◆ Source passage:

Background: A set or subset of 5 mutations (A62V, V75I, F77L, F116Y, and Q151M) in the viral reverse transcriptase (RT) confers multi-dideoxynucleoside resistance (MDR) on HIV-1. Among the 5 mutations conferring MDR, an HIV-1 variant carrying the Q151M mutation often emerges first in HIV-1 isolated from patients (pts) receiving long-term combination chemotherapy using multiple nucleoside RT inhibitors (NRTIs).

Methods: To investigate the mechanism by which the Q151M mutation in RT requiring a two-base change (CAG→ATG) develops and to understand the reason for the relatively lengthy period of time required for its emergence under therapy with NRTIs, we compared the fitness of a series of infectious molecular clones including 2 putative intermediates (HIV-1_Q151K(AAG) and HIV-1_Q151L(CTG)) for HIV-1_Q151M(ATG), in relation to their sensitivity to drugs. Propagation assays and competitive HIV-1 replication assays (CHRA) were employed for the evaluation of viral fitness of various clones. The data were analyzed in relation to drug sensitivity of such clones to zidovudine and didanosine. Steady-state kinetic constants of recombinant RTs were also determined.

◆ Task instructions:
A. Please print the HIV-1 resistance abstract word for word, beginning at "Background: A set" and stopping after "RT inhibitors (NRTIs).".
B. Proceed with the HIV-1 resistance abstract from its final sentence onward.
The entries have no connection to the HIV-1 resistance abstract.

◆ Input data:

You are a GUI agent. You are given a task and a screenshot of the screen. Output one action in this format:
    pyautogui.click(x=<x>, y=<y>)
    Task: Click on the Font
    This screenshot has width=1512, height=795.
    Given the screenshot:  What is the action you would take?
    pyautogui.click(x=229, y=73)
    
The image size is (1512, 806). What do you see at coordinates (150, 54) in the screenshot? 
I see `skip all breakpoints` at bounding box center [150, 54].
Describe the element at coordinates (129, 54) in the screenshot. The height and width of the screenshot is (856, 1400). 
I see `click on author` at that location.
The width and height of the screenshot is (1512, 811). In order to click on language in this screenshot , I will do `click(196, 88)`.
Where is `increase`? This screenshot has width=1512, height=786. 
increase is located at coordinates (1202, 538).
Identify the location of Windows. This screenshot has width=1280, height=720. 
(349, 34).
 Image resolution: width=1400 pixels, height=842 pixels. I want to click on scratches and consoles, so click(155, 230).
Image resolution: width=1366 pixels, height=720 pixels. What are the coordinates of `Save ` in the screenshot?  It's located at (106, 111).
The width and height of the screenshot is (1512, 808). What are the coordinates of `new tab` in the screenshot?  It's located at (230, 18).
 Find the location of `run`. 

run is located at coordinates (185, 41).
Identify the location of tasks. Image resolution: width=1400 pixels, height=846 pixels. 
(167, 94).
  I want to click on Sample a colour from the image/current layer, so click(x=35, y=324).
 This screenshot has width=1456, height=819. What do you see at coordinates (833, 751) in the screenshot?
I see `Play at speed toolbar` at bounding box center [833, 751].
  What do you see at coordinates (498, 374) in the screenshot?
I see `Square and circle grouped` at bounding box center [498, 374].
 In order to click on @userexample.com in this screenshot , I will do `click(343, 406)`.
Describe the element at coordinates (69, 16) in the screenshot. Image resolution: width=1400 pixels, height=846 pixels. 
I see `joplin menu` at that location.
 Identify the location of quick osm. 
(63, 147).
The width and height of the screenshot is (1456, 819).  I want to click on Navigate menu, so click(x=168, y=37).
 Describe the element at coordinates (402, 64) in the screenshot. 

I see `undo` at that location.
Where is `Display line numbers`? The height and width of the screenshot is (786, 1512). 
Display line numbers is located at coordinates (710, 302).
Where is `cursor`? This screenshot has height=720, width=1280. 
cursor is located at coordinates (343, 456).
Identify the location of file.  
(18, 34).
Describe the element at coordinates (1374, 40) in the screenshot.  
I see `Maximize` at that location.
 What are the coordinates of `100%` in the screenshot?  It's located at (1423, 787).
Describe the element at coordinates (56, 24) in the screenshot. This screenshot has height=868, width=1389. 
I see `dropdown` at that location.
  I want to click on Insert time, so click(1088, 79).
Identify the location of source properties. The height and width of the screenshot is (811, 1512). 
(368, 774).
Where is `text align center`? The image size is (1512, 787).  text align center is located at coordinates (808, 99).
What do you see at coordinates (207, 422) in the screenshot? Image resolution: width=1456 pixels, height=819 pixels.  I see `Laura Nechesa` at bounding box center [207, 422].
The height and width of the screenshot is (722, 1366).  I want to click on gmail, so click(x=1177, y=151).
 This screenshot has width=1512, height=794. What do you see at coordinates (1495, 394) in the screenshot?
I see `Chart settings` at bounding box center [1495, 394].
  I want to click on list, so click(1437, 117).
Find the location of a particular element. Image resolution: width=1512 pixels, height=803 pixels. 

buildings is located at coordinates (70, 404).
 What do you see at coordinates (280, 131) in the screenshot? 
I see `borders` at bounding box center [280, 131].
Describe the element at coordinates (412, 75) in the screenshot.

◆ Exercise answers:
A.
Background: A set or subset of 5 mutations (A62V, V75I, F77L, F116Y, and Q151M) in the viral reverse transcriptase (RT) confers multi-dideoxynucleoside resistance (MDR) on HIV-1. Among the 5 mutations conferring MDR, an HIV-1 variant carrying the Q151M mutation often emerges first in HIV-1 isolated from patients (pts) receiving long-term combination chemotherapy using multiple nucleoside RT inhibitors (NRTIs).

B.
Results: HIV-1_Q151L replicated relatively poorly while HIV-1_Q151K failed to replicate. When the former was propagated further, HIV-1 took 3 pathways in continuing to replicate: 1) HIV-1_Q151L changed to HIV-1_Q151M in 8 of 16 experiments; 2) HIV-1_Q151L reverted to wild-type HIV-1 (HIV-1_WT) in 4 of 16 experiments; and 3) HIV-1_Q151L acquired an additional mutation M230I in 4 of 16 experiments which improved HIV-1 fitness. The relative order of replicative fitness in the absence of drugs was: HIV-1_Q151M > HIV-1_WT > HIV-1_Q151L/M230I > HIV-1_M230I >>HIV-1_Q151L >>> HIV-1_Q151K, HIV-1_Q151K/M230I. HIV-1_Q151M was less susceptible to zidovudine and didanosine, while HIV-1_Q151L/M230I was as sensitive as HIV-1_WT. Steady-state enzymatic assays determining kcat/Km and Ki values of various recombinant RT preparations strongly suggested that HIV-1_Q151L is more replication-competent than HIV-1_Q151K in the presence of zidovudine or didanosine.

Conclusions: While HIV-1_Q151M most likely develops through a poorly replicating intermediate, HIV-1_Q151L, it is also possible that it occurs through 2 concurrent base changes. The present data should explain the mechanism by which HIV-1_Q151M emerges after long-term chemotherapy with NRTIs.